Over the past 20 years, Albrecht Schnider has repeatedly created small format landscapes, forming an isolated group in the artist’s oeuvre, characterized by the subject of mountain and hilly scenery, panorama-like horizontal format, and the use of oil paints, in contrast to the lacquer paints he usually uses in his work.
Schnider’s landscapes emerge in his Berlin studio, not as a depiction of an actually seen landscape, but as pure artificiality, emerging in a highly controlled and precise act of painting and through a minutely planned visual construction by way of puzzle-like color fields consisting of various shades of green, yellow, and brown.
Seemingly a typologized scene, and despite the dematerialization and emptiness evoked, the images touch the beholder, recall memories and perhaps longings. “Albrecht Schnider turns the perspective around—the distant does not lie inside the painting, it takes place in a mirror, it takes place reflexively, in retroactive beholding.
The beholder standing before the small format image is the point far in the distance.

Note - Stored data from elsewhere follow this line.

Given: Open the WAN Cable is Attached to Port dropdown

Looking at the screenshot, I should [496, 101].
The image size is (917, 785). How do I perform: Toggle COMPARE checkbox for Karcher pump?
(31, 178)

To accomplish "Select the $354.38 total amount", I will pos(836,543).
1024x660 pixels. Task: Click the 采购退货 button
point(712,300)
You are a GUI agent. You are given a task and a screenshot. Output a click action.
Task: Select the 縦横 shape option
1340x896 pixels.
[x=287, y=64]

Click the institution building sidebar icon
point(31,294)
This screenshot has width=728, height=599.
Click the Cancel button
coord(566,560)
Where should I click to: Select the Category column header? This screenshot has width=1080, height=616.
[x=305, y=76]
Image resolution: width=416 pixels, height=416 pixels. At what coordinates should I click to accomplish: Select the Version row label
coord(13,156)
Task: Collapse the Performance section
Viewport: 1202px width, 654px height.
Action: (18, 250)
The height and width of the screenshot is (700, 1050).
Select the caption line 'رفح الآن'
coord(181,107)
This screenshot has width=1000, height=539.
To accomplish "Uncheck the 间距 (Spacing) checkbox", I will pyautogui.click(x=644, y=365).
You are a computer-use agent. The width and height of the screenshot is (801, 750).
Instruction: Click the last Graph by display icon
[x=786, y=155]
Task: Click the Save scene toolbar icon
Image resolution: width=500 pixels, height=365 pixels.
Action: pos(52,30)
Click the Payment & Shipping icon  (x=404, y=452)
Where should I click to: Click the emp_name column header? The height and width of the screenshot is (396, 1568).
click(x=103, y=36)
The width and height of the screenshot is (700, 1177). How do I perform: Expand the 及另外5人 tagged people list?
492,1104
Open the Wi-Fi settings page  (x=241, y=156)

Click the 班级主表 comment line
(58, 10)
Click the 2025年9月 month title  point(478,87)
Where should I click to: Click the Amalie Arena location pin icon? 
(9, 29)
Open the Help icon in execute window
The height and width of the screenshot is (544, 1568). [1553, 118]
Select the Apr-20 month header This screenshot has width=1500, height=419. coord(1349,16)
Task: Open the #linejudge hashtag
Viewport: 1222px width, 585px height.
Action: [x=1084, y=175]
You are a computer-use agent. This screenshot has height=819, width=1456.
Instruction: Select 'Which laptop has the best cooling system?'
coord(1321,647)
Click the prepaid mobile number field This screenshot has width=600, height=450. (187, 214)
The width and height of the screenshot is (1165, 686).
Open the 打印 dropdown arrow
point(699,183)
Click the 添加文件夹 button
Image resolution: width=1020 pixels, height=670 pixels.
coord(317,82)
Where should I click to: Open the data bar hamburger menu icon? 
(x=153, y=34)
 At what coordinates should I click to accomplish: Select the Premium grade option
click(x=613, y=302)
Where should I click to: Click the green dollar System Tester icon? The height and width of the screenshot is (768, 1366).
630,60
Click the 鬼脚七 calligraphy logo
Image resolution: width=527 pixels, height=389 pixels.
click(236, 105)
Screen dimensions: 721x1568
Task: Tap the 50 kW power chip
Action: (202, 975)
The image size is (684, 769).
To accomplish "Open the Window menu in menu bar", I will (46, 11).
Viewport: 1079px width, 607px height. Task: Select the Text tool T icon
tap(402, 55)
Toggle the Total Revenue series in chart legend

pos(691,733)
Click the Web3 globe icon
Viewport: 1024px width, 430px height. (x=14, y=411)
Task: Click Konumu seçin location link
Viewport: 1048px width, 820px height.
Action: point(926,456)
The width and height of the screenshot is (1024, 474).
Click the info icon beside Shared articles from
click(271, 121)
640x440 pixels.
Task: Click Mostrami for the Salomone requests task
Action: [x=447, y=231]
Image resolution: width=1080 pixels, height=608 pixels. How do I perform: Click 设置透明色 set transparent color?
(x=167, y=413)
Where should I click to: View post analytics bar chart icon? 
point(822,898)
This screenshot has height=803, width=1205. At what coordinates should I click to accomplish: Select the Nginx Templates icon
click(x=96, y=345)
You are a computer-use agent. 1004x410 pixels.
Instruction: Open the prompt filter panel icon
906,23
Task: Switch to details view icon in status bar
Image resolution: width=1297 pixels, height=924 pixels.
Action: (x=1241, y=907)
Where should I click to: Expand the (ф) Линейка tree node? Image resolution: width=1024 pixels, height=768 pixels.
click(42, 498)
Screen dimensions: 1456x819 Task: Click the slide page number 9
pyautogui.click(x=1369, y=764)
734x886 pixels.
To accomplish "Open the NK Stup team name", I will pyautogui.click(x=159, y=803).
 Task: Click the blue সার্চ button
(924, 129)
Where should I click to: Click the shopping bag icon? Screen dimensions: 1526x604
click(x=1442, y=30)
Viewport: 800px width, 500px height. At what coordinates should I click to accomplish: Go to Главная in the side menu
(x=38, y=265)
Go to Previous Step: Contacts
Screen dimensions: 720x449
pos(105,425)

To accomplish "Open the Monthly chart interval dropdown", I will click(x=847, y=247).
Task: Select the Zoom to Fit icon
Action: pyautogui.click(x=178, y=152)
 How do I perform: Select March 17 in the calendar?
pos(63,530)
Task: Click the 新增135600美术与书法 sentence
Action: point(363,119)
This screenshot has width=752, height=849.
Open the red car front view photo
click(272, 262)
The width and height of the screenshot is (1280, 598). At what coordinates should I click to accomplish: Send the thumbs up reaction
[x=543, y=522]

In the miniature web of expanding and narrowing surfaces, he imagines a broad scope of heights and surfaces—the distant here lies in his gaze, in remembering… In this moment of perception images of memory surface, something that we want to understand with the lyrical word landscape—a fleeting transparency in deep surfaces.” (Birgit Szepanksi)Albrecht Schnider develops a new landscape from the last finished, and in this way over the years smaller and larger groups have emerged. While each landscape is in itself closed and autonomous, according to the artist the series reveals very personal things, that is, his doubt and incapacity to create something absolute. “The moment of repetition has personally something to do with me too. I have the tendency to repeating episodes in my life, almost to the point of monotony. Anything that interrupts this monotony is ultimately a horror to me. To that extent, these landscape series could even be seen as self-portraits.”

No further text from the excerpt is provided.